After the series concluded, Richards appeared as regular character Lawrie Benson in short-lived soap opera Richmond Hill in 1988. The same year, he had a recurring role in long-running soap opera Home and Away, returning again in 1995, to portray a different character. He continued his television career with roles in The Young Doctors, A Country Practice, The Flying Doctors, Water Rats and All Saints.

Richards appeared in several features including American films Rapid Fire (1992) and Future War (1997).

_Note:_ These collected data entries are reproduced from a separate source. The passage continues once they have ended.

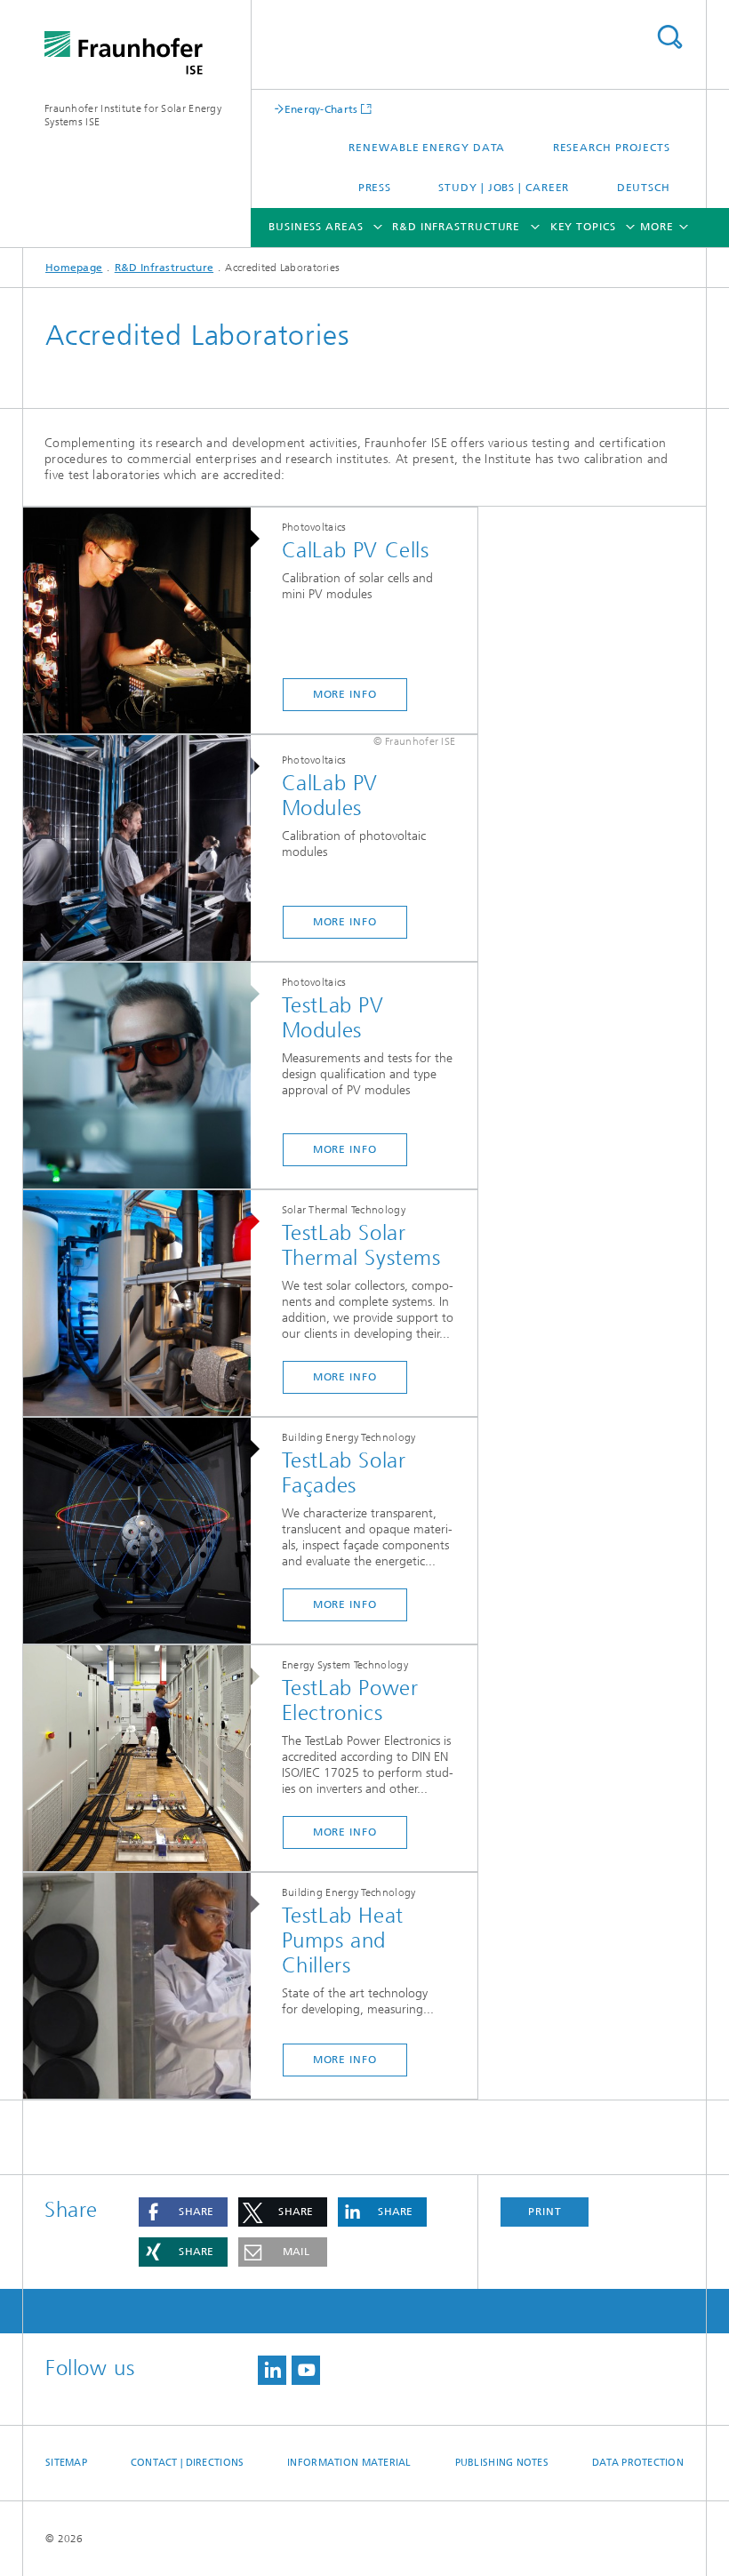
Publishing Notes (502, 2462)
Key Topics (583, 226)
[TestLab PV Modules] (145, 1076)
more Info (345, 694)
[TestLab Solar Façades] (145, 1531)
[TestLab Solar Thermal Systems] (145, 1304)
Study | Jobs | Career (503, 187)
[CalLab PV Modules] (145, 849)
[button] (183, 2212)
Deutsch (643, 187)
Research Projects (611, 147)
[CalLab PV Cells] (145, 621)
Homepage (73, 267)
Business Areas (316, 226)
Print (545, 2211)
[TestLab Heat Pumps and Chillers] (145, 1986)
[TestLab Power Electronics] (145, 1759)
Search (669, 37)
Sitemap (66, 2462)
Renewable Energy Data (426, 147)
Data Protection (638, 2462)
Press (375, 187)
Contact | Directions (187, 2462)
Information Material (349, 2462)
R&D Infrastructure (456, 226)
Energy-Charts (321, 109)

In 2009, Richards played Harold 'Mitch' Mitchell in a Sydney Theatre Company stage production of A Streetcar Named Desire, alongside Cate Blanchett and Joel Edgerton. His performance was met with critical acclaim. The Sydney performance was followed by an international tour, including the Kennedy Center in Washington, D.C., and Brooklyn Academy of Music in New York City.

==Filmography==

===Film===

| Year | Title | Role/s | Notes |
| 1977 | Raw Deal | Desert Leader |  |
| 1979 | Dawn! | Harry | Documentary biopic |
| 1980 | Mystery Island | John Campbell |  |
| 1981 | Run Rebecca, Run | Sargeant Jamieson | Film |
| Breaking Loose: Summer City II | Rick | Film |
| Spook | Jack Ferris |  |
| 1989 | Rapid Fire | Agent #4 | Film |
| Afraid to Dance | Don Chapman | Direct-to-video film |
| 1990 | The Min-Min |  |  |
| Sher Mountain Killings Mystery | Alec Cordeux |  |
| 1996 | Becoming Rebecca | Tony |  |
| 1997 | Future War | Cameron | Direct-to-video film |

===Television===

| Year | Title | Role/s | Notes |
| 1972–1973 | Homicide | Constable Fraser / Constable Higgins | 2 episodes |
| 1972–1976 | Matlock Police | Senior Detective Steve York / Constable / Snr Constable Terri Young / Constable Moore | 133 episodes |
| 1973 | Division 4 | Dave / Graeme Hudson | 2 episodes |
| Ryan | Steve / Hired Thug | 2 episodes |
| 1976–1977 | Bluey | Porgy Beaumont / Kevin Reed | 2 episodes |
| 1977 | The Sullivans | Lieutenant Braddock / Officer | 8 episodes |
| 1977 | The Box | Greg Patterson | 20 episodes |
| 1977–1980 | Cop Shop | Harry Lewis / Tom Perry / Derek Benson / Ted Fraser | 7 episodes |
| 1978 | Case for the Defence | Ray | 1 episode |
| Cass |  | TV movie |
| Plunge Into Darkness | Joe | TV movie |
| 1978–1979 | Chopper Squad | Derek Price | 3 episodes |
| 1979 | Money in the Bank | Charlie | TV movie |
| 1980 | Spring & Fall | Detective | 1 episode |
| 1981 | Menotti |  | 2 episodes |
| Holiday Island | Daven | 3 episodes |
| Bellamy | Burns | 6 episodes |
| Richmond Hill | Lawrie Benson |  |
| 1981–1992 | A Country Practice | Hal Secombe / Ron Kelly / Brian Kelly | 10 episodes |
| 1982–1987 | Sons and Daughters | David Palmer | Series regular, 855 episodes |
| 1988–1995 | Home and Away | Graham Lynch / Murdock 'Mud' Roberts | 15 episodes |
| 1990 | Bony | Sargeant Frank Carter | TV movie |
| The Flying Doctors | Colin Mooreland | 1 episode |
| 1992 | The Adventures of Skippy | Mr Samson | 1 episode |
| 1993 | Joh's Jury | Robert Butler | TV movie |
| 1995 | Police Rescue | Major Bellamy | 1 episodes |
| 1996 | Pacific Drive | Erick Carlyle |  |
| Water Rats | Dan Manning | 1 episode |
| Those Who Hunt Elves | Soldier, Kolchat (voice) | Animated series |
| 1999 | Big Sky | Ted | 1 episode |
|  | Murder Call | Fred Greaves | 1 episode |
| 2007 | All Saints | Dave Curtis | 1 episode |
| 2010 | I Rock | The Wonton Boys | 1 episode |

==Personal life==
Richards has kept much of his personal life private, preferring to let his professional achievements define his public image.